Les pères fondateurs de l’Union européenne ne pensaient pas qu’un membre de ce club veuille un jour faire marche arrière sur les avancées démocratiques, d’autant plus que l’État de droit était considéré comme le corollaire d’une économie prospère. De plus, les chefs d’État et de gouvernement ne sont pas prêts à être contrôlés par une entité supranationale ou par d’autres nations.

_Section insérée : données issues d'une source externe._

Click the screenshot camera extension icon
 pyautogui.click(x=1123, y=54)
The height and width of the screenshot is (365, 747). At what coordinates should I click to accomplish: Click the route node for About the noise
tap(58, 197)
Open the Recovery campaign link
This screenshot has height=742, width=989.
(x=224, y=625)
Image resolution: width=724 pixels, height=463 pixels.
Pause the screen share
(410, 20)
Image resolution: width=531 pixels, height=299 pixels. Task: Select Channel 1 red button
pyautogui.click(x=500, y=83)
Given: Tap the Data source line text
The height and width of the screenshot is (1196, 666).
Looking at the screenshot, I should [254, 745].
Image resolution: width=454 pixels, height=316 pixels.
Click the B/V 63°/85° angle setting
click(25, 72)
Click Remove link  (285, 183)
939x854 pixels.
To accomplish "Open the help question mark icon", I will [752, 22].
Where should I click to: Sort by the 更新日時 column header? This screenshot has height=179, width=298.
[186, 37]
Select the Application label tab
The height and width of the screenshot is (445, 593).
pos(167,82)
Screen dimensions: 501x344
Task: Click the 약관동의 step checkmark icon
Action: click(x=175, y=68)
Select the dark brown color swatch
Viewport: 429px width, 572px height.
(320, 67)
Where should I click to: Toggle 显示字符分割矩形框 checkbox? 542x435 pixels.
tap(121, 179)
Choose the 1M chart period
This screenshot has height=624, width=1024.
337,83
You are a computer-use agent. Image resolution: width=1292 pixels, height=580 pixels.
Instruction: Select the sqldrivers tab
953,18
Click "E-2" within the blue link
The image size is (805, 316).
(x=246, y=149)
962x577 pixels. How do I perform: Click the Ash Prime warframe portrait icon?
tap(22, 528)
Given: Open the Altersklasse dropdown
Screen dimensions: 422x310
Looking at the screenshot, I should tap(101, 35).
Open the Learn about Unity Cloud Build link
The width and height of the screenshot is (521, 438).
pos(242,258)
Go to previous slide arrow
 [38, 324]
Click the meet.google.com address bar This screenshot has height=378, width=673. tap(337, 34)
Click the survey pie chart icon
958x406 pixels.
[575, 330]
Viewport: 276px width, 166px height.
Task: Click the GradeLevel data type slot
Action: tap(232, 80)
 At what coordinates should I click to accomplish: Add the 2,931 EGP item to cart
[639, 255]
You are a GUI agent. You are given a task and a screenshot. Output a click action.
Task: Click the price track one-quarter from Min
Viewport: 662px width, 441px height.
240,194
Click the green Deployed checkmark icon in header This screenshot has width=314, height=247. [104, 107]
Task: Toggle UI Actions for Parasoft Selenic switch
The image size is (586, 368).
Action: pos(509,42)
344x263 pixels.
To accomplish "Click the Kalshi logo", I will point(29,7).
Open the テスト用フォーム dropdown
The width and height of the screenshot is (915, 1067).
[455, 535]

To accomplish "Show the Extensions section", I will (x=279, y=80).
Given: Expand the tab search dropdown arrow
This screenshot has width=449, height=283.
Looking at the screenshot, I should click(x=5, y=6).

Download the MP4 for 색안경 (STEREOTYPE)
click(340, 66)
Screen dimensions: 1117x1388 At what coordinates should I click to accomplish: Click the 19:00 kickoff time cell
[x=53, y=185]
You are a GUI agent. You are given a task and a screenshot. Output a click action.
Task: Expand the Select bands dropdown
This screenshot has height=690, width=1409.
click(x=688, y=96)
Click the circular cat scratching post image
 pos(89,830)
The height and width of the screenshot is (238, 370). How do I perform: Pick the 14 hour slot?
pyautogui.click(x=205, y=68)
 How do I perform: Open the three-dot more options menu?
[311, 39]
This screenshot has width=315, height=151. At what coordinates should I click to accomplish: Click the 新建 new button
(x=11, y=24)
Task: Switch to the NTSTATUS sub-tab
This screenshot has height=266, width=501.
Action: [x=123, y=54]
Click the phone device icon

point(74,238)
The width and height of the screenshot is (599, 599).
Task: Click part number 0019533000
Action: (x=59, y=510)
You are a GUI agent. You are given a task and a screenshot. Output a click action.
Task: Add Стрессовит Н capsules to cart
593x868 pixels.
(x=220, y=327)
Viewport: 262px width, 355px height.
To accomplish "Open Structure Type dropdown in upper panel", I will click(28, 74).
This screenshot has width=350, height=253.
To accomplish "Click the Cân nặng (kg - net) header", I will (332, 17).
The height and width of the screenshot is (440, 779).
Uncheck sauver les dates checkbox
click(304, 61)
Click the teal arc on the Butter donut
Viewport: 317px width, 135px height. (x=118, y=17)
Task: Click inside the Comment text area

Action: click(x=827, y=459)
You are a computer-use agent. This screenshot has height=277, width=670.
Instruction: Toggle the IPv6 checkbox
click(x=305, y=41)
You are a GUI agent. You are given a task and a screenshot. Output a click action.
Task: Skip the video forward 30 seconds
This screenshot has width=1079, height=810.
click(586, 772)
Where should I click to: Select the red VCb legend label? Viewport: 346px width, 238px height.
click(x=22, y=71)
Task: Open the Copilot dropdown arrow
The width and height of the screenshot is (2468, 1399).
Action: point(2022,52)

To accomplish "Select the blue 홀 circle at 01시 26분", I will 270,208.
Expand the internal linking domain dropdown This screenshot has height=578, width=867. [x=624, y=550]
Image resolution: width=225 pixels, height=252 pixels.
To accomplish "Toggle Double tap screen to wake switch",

Ceci explique qu’il n’existe pas de véritable outil européen pour empêcher l’émergence d’un régime autoritaire au sein des 27 États membres. A condition de respecter les règles démocratiques. C’est grâce à cela que la Commission européenne a commencé à être autorisée à agir. D’abord par peur de l’extrême droite autrichienne, avec Jörg Haider, arrivé au pouvoir dans un gouvernement de coalition en 1999.

Si le danger fasciste mobilisait fortement à cette époque, l’attitude de laisser-faire était bien plus grande lorsque le Hongrois Viktor Orban, membre à l’époque du grand groupe européen de droite PPE, commença à établir de plus en plus de contrôle sur les institutions. problématique : mise au pas du système judiciaire, proximité du Premier ministre bénéficiant de plus en plus de fonds européens, contrôle des médias publics puis rachat par des médias privés pro-Orban… Un régime qui respecte le principe des élections, mais réduit les libertés individuelles ou publiques. , tout comme le font les dictatures.

Utiliser l’argent pour faire respecter l’État de droit

C’est face au cas hongrois que les chefs d’État et de gouvernement, les députés européens et la Commission ont réalisé que la grande arme des traités contre le non-respect de l’État de droit ne fonctionnait pas. L’article 7 des traités européens devait priver tout État déviant de son droit de vote au Conseil de l’Union européenne.

Mais encore faut-il l’activer. Outre les États très réticents à utiliser cette arme nucléaire en diplomatie, Viktor Orban s’est fait un allié au sein du Conseil : le parti PiS qui a pris le pouvoir en Pologne en 2015. Avec la même approche envers la justice et les médias. L’article 7 exigeant l’unanimité des 26 autres Etats membres, le processus a été bloqué.

Mais cette dernière législature a changé la donne. En effet, il a été décidé en décembre 2020 que l’argent européen ne pouvait pas financer des politiques contraires à l’État de droit. Un principe de base, fortement défendu par le Parlement européen, auquel même Viktor Orban ne pouvait s’opposer.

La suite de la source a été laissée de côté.